Material provided section start
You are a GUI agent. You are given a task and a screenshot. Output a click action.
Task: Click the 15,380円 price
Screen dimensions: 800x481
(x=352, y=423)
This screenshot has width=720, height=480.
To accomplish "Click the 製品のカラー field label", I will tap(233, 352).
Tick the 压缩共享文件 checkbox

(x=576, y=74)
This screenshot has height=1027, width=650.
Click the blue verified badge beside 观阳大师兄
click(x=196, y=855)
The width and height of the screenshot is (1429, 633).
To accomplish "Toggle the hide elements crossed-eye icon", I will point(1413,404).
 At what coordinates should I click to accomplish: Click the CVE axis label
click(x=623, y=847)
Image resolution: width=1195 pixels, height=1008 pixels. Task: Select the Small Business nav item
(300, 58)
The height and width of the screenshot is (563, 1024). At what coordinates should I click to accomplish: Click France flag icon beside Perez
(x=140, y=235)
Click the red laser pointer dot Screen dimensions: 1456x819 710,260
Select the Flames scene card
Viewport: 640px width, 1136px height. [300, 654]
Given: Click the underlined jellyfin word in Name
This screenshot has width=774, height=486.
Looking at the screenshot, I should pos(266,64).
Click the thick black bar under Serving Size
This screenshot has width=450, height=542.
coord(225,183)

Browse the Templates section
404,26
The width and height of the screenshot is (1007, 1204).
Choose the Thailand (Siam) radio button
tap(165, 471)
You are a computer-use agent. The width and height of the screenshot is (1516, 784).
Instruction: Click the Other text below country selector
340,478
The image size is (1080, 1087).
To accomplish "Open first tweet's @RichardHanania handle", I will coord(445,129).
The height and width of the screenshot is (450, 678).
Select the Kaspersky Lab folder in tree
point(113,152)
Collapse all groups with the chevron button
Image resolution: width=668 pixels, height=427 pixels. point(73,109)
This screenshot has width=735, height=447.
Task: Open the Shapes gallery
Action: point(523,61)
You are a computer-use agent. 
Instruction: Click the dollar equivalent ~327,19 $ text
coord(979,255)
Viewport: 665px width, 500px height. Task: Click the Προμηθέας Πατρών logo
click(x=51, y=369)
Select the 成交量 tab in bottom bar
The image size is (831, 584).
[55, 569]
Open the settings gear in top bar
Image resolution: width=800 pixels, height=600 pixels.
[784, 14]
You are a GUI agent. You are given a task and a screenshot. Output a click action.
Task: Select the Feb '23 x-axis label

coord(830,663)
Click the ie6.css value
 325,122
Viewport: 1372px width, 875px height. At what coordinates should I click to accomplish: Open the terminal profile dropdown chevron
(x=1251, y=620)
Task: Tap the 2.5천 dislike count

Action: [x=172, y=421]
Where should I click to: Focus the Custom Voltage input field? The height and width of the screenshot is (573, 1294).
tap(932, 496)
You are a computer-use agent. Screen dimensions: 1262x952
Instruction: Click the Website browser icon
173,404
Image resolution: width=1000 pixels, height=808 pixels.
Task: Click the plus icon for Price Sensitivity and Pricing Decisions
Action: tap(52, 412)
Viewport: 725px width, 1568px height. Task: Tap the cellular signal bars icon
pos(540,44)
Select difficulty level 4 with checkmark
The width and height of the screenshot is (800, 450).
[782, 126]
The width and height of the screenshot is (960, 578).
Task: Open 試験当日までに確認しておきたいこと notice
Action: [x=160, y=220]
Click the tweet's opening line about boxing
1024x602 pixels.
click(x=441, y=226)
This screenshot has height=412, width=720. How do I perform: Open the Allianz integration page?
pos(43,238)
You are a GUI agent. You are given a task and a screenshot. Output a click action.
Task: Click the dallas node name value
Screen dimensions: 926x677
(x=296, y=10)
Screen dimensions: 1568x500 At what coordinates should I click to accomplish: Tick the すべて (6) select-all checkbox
Material provided section end
■ Work instruction: Word for word, give back all the lines above.

■ Answer to the problem:
You are a GUI agent. You are given a task and a screenshot. Output a click action.
Task: Click the 15,380円 price
Screen dimensions: 800x481
(x=352, y=423)
This screenshot has width=720, height=480.
To accomplish "Click the 製品のカラー field label", I will tap(233, 352).
Tick the 压缩共享文件 checkbox

(x=576, y=74)
This screenshot has height=1027, width=650.
Click the blue verified badge beside 观阳大师兄
click(x=196, y=855)
The width and height of the screenshot is (1429, 633).
To accomplish "Toggle the hide elements crossed-eye icon", I will point(1413,404).
 At what coordinates should I click to accomplish: Click the CVE axis label
click(x=623, y=847)
Image resolution: width=1195 pixels, height=1008 pixels. Task: Select the Small Business nav item
(300, 58)
The height and width of the screenshot is (563, 1024). At what coordinates should I click to accomplish: Click France flag icon beside Perez
(x=140, y=235)
Click the red laser pointer dot Screen dimensions: 1456x819 710,260
Select the Flames scene card
Viewport: 640px width, 1136px height. [300, 654]
Given: Click the underlined jellyfin word in Name
This screenshot has width=774, height=486.
Looking at the screenshot, I should pos(266,64).
Click the thick black bar under Serving Size
This screenshot has width=450, height=542.
coord(225,183)

Browse the Templates section
404,26
The width and height of the screenshot is (1007, 1204).
Choose the Thailand (Siam) radio button
tap(165, 471)
You are a computer-use agent. The width and height of the screenshot is (1516, 784).
Instruction: Click the Other text below country selector
340,478
The image size is (1080, 1087).
To accomplish "Open first tweet's @RichardHanania handle", I will coord(445,129).
The height and width of the screenshot is (450, 678).
Select the Kaspersky Lab folder in tree
point(113,152)
Collapse all groups with the chevron button
Image resolution: width=668 pixels, height=427 pixels. point(73,109)
This screenshot has width=735, height=447.
Task: Open the Shapes gallery
Action: point(523,61)
You are a computer-use agent. 
Instruction: Click the dollar equivalent ~327,19 $ text
coord(979,255)
Viewport: 665px width, 500px height. Task: Click the Προμηθέας Πατρών logo
click(x=51, y=369)
Select the 成交量 tab in bottom bar
The image size is (831, 584).
[55, 569]
Open the settings gear in top bar
Image resolution: width=800 pixels, height=600 pixels.
[784, 14]
You are a GUI agent. You are given a task and a screenshot. Output a click action.
Task: Select the Feb '23 x-axis label

coord(830,663)
Click the ie6.css value
 325,122
Viewport: 1372px width, 875px height. At what coordinates should I click to accomplish: Open the terminal profile dropdown chevron
(x=1251, y=620)
Task: Tap the 2.5천 dislike count

Action: [x=172, y=421]
Where should I click to: Focus the Custom Voltage input field? The height and width of the screenshot is (573, 1294).
tap(932, 496)
You are a computer-use agent. Screen dimensions: 1262x952
Instruction: Click the Website browser icon
173,404
Image resolution: width=1000 pixels, height=808 pixels.
Task: Click the plus icon for Price Sensitivity and Pricing Decisions
Action: tap(52, 412)
Viewport: 725px width, 1568px height. Task: Tap the cellular signal bars icon
pos(540,44)
Select difficulty level 4 with checkmark
The width and height of the screenshot is (800, 450).
[782, 126]
The width and height of the screenshot is (960, 578).
Task: Open 試験当日までに確認しておきたいこと notice
Action: [x=160, y=220]
Click the tweet's opening line about boxing
1024x602 pixels.
click(x=441, y=226)
This screenshot has height=412, width=720. How do I perform: Open the Allianz integration page?
pos(43,238)
You are a GUI agent. You are given a task and a screenshot. Output a click action.
Task: Click the dallas node name value
Screen dimensions: 926x677
(x=296, y=10)
Screen dimensions: 1568x500 At what coordinates should I click to accomplish: Tick the すべて (6) select-all checkbox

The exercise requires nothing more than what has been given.